Eso pasa con las y los demás: le aceptas, le procuras, en la medida de lo posible, bienestar. Se trata de caminar a la par, de confiarse, de ser vulnerables sin miedo a salir heridas (os). Habrá días en que se molesten por alguna tontería, pero si se interesan, se buscarán, se querrán, y serán felices de la felicidad ajena. Si además de esto, hubiese deseo, ahí está la complitud. No se necesita "culminar" con un acto erótico.
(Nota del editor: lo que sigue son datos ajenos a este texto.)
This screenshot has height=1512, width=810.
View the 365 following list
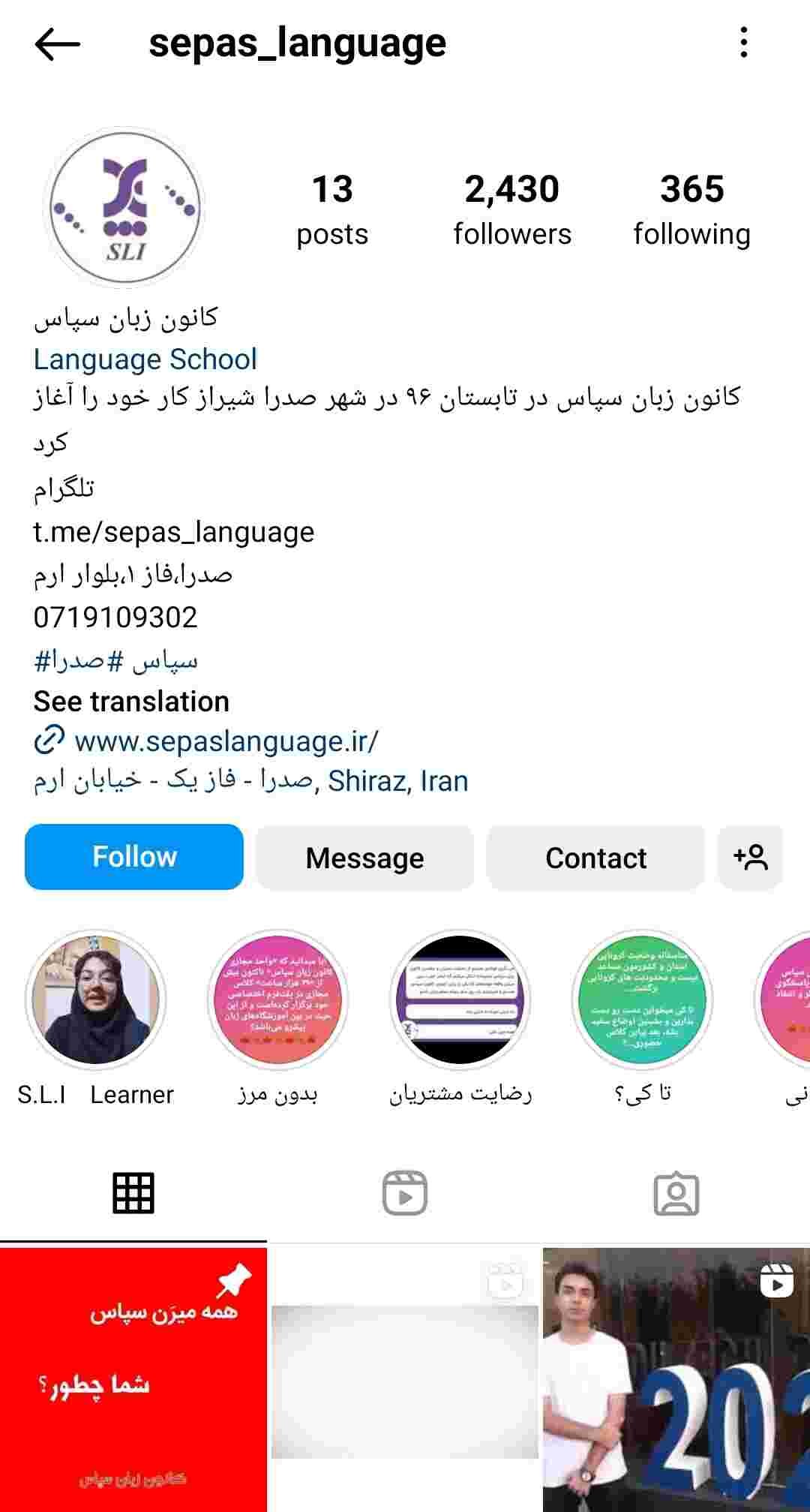point(692,210)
No siempre se necesita sentir el deseo para que sea completo el amor.
Con base en estas experiencias, he "clasificado" las posibilidades de vinculación.
Ser poliamorosa polígama: una persona que establece diversos vínculos con varias personas, con la posibilidad de involucramiento sexo-romántico. Ser poliamorosa monógama: tener una sola pareja, aunque el corazón se dé sus escapadas.
Hay quien solo sea polígama monoamorosa o quien solo sea monógama monoamorosa. Y también habrá quien cambie de estatus o modos de vinculación. Aquí lo importante es ser feliz y esperar a que las otras personas lo sean.